Things to consider before having genetic testing
Deciding to pursue genetic testing for Li-Fraumeni syndrome can be complex. Individuals who are found to have an altered TP53 gene may experience depression, anxiety, anger and fear of the future when they receive the test results. Family relationships can be affected both positively and negatively by this genetic information. There is also the possibility that a person who is found to have an altered TP53 gene could have more difficulty obtaining disability or life insurance from certain insurance companies. The decision to undergo TP53 genetic testing should be carefully considered and discussed thoroughly with a physician and/or genetic counselor before the testing takes place. Once results are available, they should be disclosed with the help of a genetic counselor.
It is estimated that 50 percent of people with Li-Fraumeni syndrome will develop a cancer by age 30 and up to 90 percent will develop cancer by the time they are 60 years old. Men with LFS may have a lower lifetime risk of cancer compared to women with LFS. People with LFS are also at increased risk for developing multiple primary tumors and may be at increased risk for developing radiation-induced cancers.
Unfortunately, it is hard to predict which cancers will develop in children and adults with TP53 mutations and when these cancers will occur.

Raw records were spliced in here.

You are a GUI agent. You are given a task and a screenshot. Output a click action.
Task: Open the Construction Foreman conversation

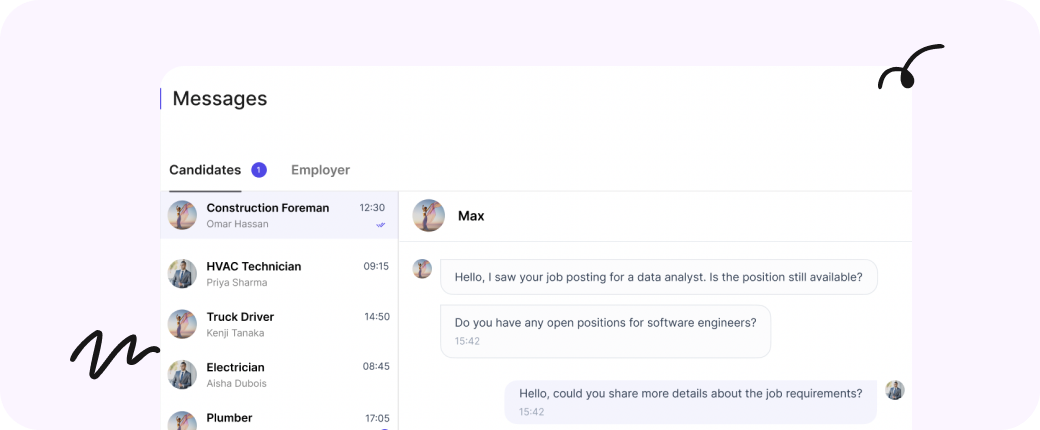point(267,208)
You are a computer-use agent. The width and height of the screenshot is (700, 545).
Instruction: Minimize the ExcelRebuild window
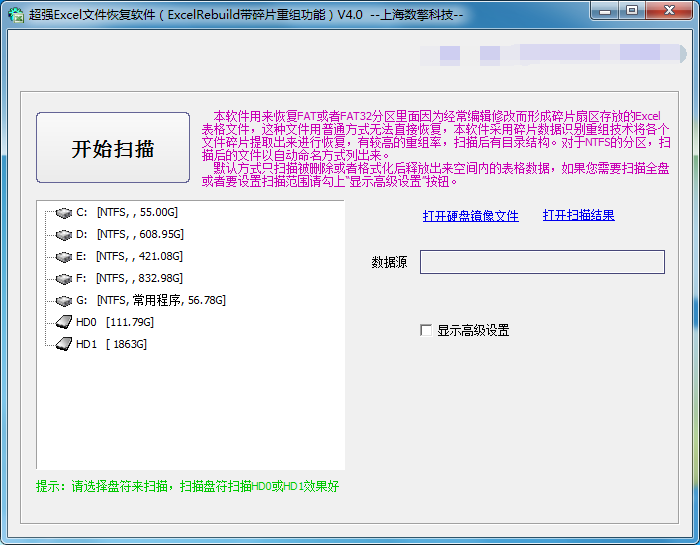tap(604, 11)
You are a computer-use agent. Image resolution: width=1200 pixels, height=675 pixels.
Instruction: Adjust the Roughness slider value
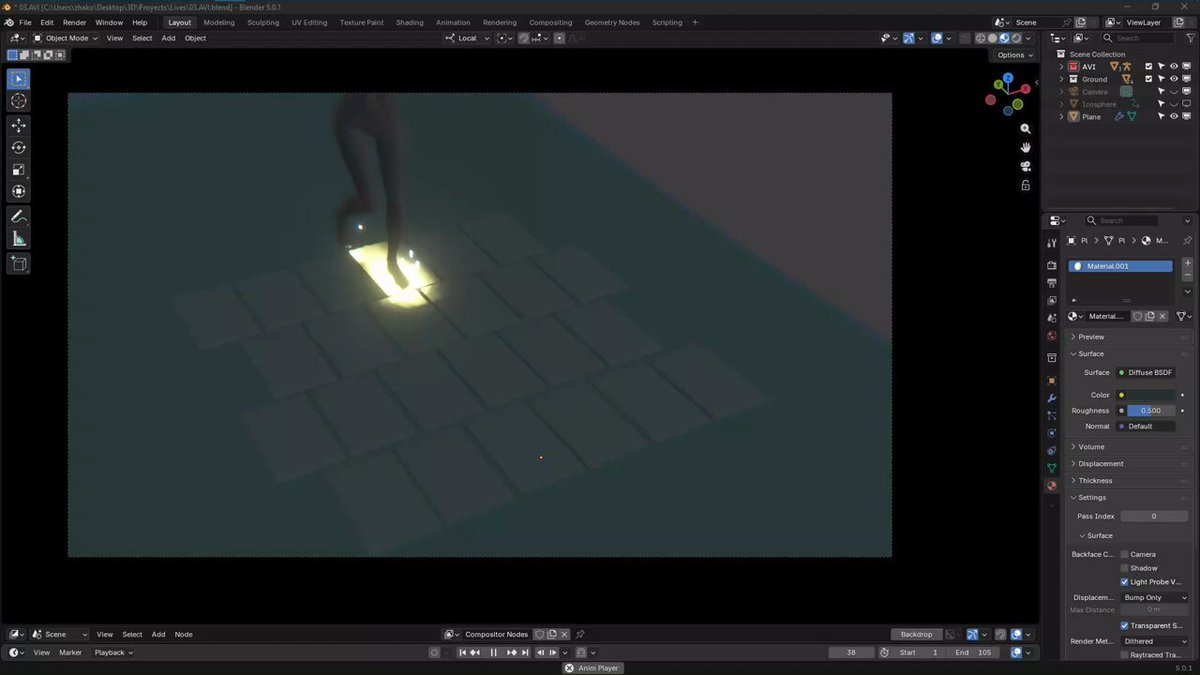click(x=1151, y=411)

By undergoing regular check-ups and cancer screening tests, individuals at risk can ensure that cancers will be detected at their earliest and most treatable stages. It is also important that parents of children with TP53 mutations, and adults with TP53 mutations, be on the lookout for signs of illness that cannot otherwise be explained. Individuals should be evaluated promptly by their doctors if such signs develop, as these could be evidence of an underlying cancer.
Parents of a child with a cancer associated with Li-Fraumeni syndrome should consider surveillance measures even if they decide not to pursue testing for TP53 mutations in their family.

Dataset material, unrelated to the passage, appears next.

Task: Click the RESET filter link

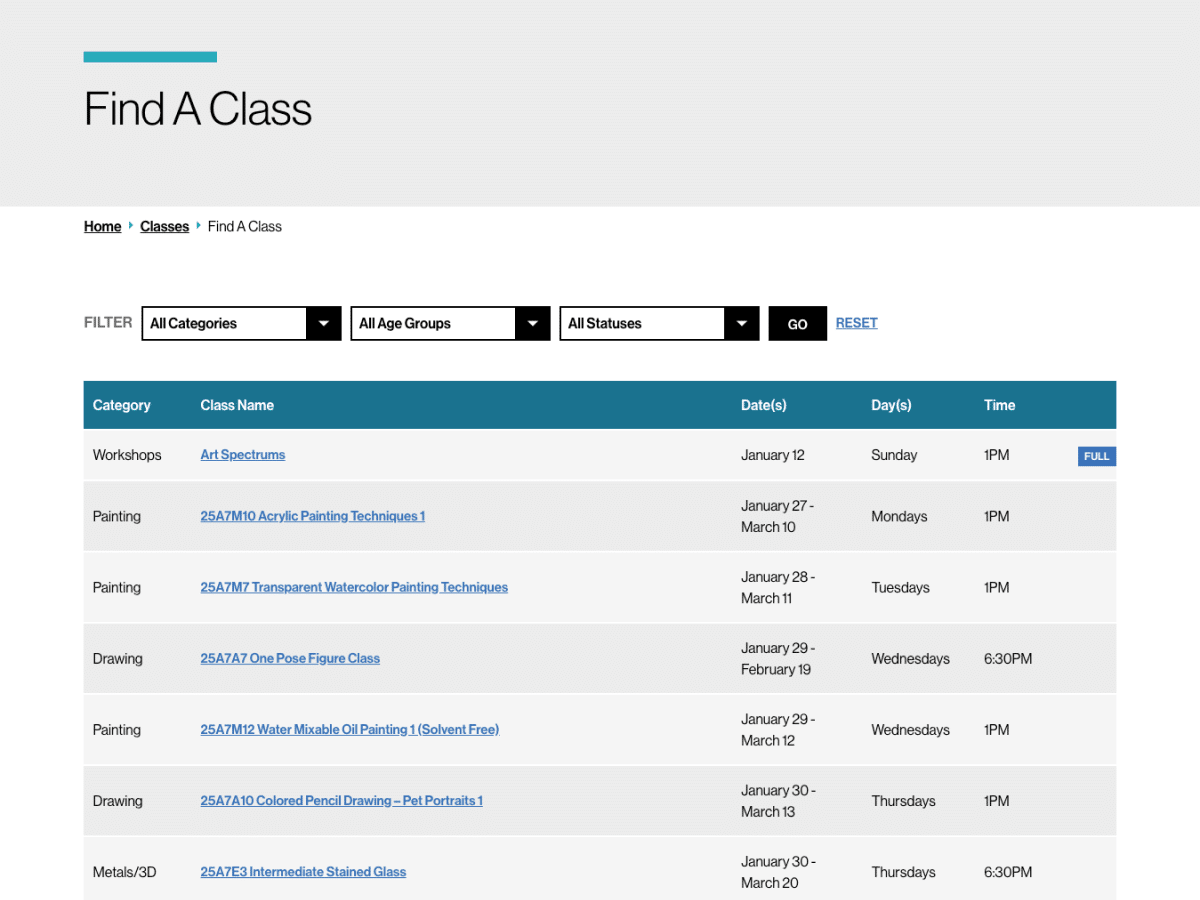Action: 856,323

For children, recommended surveillance measures include:
- Annual physical examination by a doctor, including careful skin and neurologic examinations
Other screening measures, which are currently under investigation, include:
- Annual brain MRI (to monitor for development of brain tumors)
- Annual total body MRI (as surveillance for sarcomas and other tumors)

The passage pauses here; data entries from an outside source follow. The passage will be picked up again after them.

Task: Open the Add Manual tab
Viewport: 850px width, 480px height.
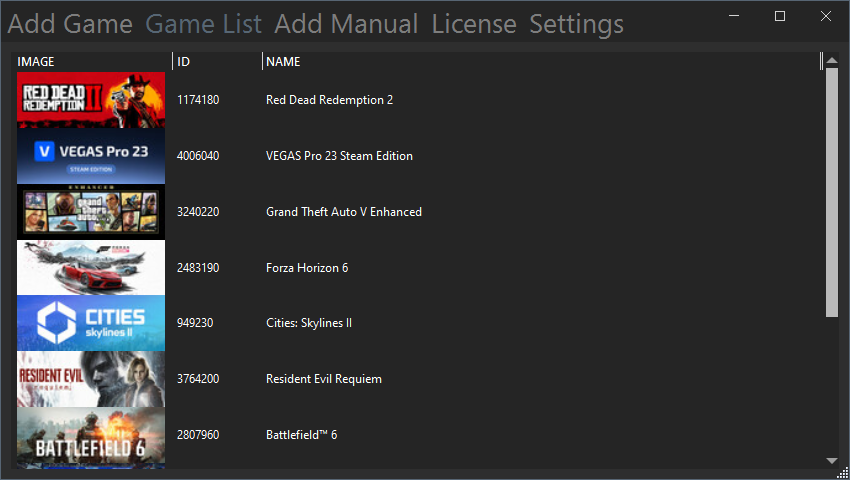Action: tap(347, 24)
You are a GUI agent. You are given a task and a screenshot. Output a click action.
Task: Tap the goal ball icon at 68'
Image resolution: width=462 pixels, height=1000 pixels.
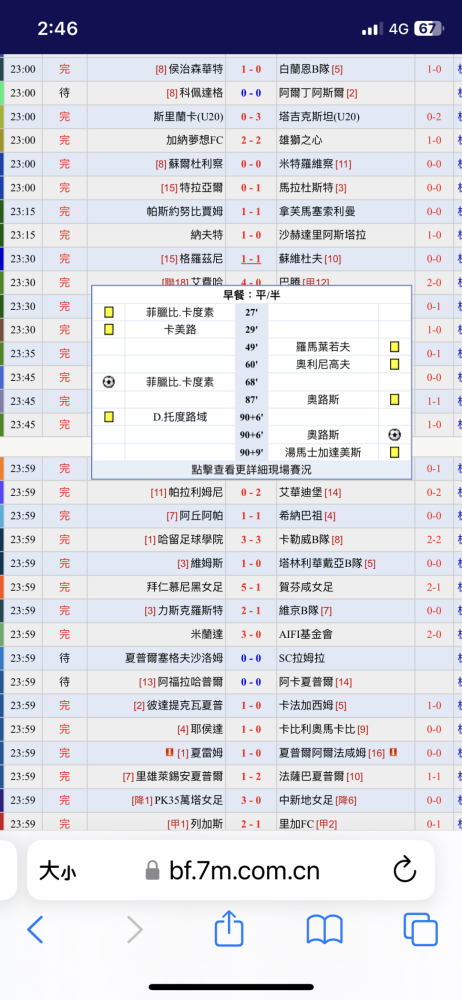(x=108, y=382)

- Abdominal ultrasound every 3-4 months (as surveillance for adrenocortical tumors)
- Urinalysis, complete blood counts, and other blood tests (your doctor will determine how often), including chemistries; lactate dehydrogenase; and adrenal hormones such as cortisol, testosterone, 17-hydroxyprogesterone, androstenedione and dehydroepiandrosterone
Children should be encouraged to lead as healthy a lifestyle as possible. They should eat a balanced diet, avoid excess sun exposure and always wear sun block and a hat when outdoors in the sunlight. As adolescents, they should be discouraged from smoking cigarettes or cigars and should not be exposed to secondhand smoke. Parents should watch for symptoms of illness and have their children evaluated promptly if these occur.
Adults within the family should also pursue a healthy lifestyle, avoid tobacco use and excess alcohol consumption, use protective measures when in the sun and follow published guidelines for cancer surveillance, which include:
- A complete physical examination every 12 months, including careful skin and neurologic examinations.
- Consider colonoscopy every 2-5 years starting no later than age 25.
- Beginning at age 20-25 — or 5-10 years before the earliest age of breast cancer diagnosis in the family, whichever is earlier — women should undergo a clinical breast examination every 6 months, an annual mammogram (X-ray of the breast) and an annual breast magnetic resonance imaging (MRI) examination.
- Consider organ-targeted surveillance based on the pattern of cancer in the family. However, there is currently no data to support this recommendation.
Evans, D.G., Birch, J., & S.A. Narod. (2008). Is CHEK2 a cause of Li-Fraumeni syndrome? Journal of Medical Genetics, 45, 63-64.